The expected output is the set of lines below beginning at the one that contains "At what coordinates should I click to accomplish: Toggle" and ending at the final line, reproduced exactly.

===== DATA LISTING

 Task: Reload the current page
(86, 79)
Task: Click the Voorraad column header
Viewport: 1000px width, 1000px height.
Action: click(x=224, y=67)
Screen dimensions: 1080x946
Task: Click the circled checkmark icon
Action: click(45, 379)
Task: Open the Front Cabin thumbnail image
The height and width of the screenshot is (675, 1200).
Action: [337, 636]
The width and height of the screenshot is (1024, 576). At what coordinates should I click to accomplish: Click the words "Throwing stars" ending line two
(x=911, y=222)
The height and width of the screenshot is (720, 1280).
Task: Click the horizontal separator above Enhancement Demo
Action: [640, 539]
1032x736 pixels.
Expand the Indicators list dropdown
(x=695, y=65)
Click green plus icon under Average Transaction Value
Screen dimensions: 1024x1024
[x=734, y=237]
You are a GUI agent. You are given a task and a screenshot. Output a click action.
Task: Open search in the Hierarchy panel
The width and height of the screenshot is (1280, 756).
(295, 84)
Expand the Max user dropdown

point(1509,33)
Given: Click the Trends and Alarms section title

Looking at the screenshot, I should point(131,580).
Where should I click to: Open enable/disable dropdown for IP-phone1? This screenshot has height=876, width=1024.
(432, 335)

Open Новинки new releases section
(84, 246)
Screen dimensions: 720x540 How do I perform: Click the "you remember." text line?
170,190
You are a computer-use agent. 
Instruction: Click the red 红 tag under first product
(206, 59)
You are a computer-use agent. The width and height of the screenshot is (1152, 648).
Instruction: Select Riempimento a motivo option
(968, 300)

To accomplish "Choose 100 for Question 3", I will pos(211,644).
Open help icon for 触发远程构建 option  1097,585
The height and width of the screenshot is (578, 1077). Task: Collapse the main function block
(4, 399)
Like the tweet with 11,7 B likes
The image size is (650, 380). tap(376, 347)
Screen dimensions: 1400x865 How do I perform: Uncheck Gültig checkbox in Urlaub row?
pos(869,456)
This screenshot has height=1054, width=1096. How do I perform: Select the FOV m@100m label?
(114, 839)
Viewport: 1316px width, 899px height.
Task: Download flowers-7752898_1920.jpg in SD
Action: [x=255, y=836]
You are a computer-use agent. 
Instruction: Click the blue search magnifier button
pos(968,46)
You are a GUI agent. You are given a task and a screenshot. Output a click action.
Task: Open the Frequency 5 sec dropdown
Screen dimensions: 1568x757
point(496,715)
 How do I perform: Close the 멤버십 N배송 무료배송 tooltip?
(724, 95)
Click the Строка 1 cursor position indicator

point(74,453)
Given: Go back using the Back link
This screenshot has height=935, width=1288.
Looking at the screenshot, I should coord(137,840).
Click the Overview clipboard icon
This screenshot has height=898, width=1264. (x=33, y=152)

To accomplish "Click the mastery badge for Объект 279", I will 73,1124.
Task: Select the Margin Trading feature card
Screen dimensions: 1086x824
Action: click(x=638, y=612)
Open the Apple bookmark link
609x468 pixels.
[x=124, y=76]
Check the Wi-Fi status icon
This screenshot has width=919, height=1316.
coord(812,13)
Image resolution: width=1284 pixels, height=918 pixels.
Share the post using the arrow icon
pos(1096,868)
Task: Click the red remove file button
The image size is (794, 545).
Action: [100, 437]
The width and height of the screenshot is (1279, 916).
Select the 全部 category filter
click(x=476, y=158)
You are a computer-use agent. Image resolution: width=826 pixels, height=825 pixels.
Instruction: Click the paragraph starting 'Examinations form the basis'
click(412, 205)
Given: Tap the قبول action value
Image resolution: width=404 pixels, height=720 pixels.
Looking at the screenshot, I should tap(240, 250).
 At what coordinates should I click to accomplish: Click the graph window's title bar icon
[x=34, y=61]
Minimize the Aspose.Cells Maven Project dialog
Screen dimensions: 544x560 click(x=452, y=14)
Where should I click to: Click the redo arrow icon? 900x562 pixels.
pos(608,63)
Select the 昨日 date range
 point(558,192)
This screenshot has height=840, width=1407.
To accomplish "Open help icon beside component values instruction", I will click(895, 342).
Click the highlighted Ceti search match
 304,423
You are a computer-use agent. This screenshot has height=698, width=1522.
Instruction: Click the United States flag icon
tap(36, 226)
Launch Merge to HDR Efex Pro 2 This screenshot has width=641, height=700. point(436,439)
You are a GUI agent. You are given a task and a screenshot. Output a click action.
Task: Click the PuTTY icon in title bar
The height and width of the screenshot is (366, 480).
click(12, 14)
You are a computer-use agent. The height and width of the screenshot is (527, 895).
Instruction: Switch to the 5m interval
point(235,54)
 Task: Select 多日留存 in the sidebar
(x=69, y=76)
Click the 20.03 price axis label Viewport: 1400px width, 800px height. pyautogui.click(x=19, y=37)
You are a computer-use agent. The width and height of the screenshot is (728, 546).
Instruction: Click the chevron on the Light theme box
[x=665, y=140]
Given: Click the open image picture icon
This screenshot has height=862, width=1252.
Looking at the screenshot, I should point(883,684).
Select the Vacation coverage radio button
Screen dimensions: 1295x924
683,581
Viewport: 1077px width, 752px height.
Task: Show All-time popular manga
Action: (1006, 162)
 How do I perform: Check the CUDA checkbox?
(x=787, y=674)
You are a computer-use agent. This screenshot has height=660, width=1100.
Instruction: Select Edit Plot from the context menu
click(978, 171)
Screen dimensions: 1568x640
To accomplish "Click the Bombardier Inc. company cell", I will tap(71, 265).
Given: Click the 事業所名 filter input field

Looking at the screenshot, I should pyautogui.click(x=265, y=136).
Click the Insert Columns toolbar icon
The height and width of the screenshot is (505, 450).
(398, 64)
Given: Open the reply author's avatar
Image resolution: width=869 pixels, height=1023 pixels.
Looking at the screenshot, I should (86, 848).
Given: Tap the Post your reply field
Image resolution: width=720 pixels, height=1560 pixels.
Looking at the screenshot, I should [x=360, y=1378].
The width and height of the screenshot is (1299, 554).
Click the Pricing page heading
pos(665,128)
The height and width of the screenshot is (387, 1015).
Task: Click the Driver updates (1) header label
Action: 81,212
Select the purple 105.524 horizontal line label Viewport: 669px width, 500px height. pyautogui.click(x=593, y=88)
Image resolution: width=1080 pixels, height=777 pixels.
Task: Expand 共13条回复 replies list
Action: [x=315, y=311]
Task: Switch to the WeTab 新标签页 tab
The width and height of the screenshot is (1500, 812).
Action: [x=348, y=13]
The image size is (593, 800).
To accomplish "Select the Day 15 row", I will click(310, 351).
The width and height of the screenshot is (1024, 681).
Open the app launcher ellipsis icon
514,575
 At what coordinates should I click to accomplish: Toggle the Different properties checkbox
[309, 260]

==========

ANSWER AREA:
 At what coordinates should I click to accomplish: Toggle the Different properties checkbox
[309, 260]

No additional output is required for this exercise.